# Is there a piece of software that can help me see the (hkl) planes in a crystal lattice?

I am doing research with calcium carbonate structures. I need a way in which I can familiarize myself with the lattice structure of calcium carbonate polymorphs, especially calcite.

I really struggle to see things in three dimensions. I borrowed an atomic model kit from my professor and that worked out OK, but I still wouldn't be able to tell which is the $$(101)$$ plane, for example.

I tried downloading software such as BallVIEW, but I found it quite confusing. I need something in which, I can load the structure, and then it can tell me where each $$(hkl)$$ plane lies. I don't know how to program so I would really appreciate it if anyone can direct me to something user-friendly.

• Perhaps CrystalMaker. – A.K. Jul 13 '18 at 3:22

## 2 Answers

Mercury (available on Windows, Linux, MacOS) has a free version and is arguably the best crystallographic viewer for beginners. It also allows to add as many $$(hkl)$$ planes as you want. I used the structure of calcite from COD (1010962.cif).

Open your CIF file; by default Mercury loads an asymmetric unit. Once the CIF is loaded, go to Calculate → Packing/Slicing... and tick Pack option. Alternatively, tweak the volume populated by the atoms if needed. (This also automatically populates the list of planes with the planes denoting BFDH crystal morphology.)
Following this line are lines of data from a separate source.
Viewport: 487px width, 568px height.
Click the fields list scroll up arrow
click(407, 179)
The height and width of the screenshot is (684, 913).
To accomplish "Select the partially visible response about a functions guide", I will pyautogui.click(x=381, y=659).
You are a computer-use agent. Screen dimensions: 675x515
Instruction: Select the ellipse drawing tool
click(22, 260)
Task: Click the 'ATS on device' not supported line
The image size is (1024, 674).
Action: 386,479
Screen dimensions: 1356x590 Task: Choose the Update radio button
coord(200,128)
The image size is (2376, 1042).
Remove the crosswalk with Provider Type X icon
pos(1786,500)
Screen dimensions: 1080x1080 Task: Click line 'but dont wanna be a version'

Navigate to Calculate → Planes... → New Plane... → hkl and add the planes by Miller indices:

and, if needed, BFDH planes one by one:

If you have CSD-Materials (paid option), then you'll be able to display BFDH theoretical crystal morphologies at once by going to CSD-Materials → Calculations → BFDH Morphology...; on export you'll get something like this:

Alternatively, there is KrystalShaper (Windows only), a free lightweight program made specifically for displaying crystal morphologies:

P. S. Thanks to Buttonwood for useful comments regarding graphical details and reminding about BFDH crystal morphology.

• Sorry, incomplete. At least amend the display of the molecular structure and the calculated planes either by displaying the parallelepiped of the unit cell (Display -> Toolbars -> Display Options -> Show cell axes). Alternatively, if the OP is interested to relate the orientation of the molecules to the habit of crystal, to compute e.g. the BFDH morphology of the crystal and to visualize this on top (e.g., bip.weizmann.ac.il/course/structbioinfo/databases/CCDC_Mercury/…) by the materials module of Mercury (enterprise version, typically with the csd data base). – Buttonwood Jan 16 at 22:02
• @Buttonwood Ehhm, the unit cell is present and is packed (probably it's hard to see, I'll think about better representation, maybe grow the whole thing a bit more); the OP didn't ask anything about morphology, so I showed the basic principle of illustrating an arbitrary plane using Miller indices. – andselisk Jan 16 at 22:08
• Hard to see, indeed, the three-colour red-green-blue of a, b, and c axis, but there is a white cage of an epiped. A direct figure export (save as *.png) from the program about the second representation instead of a screen photo including the already presented GUI may be useful. Perhaps a stick-only model instead of ball-and-stick is advantageous, too. The morphology relation, introduced by "if" assumed the OP might become interested about this at a later point of research. – Buttonwood Jan 16 at 22:20

There appear to be a variety of programs these days. Most I haven't tried, so take with a grain of salt (the last program I used was for DOS and I bought it in the early 1990s. I guess I'm old now. Sigh).

VESTA is free for academic use.

CrystalMaker requires a paid license.

List of other programs can be found here.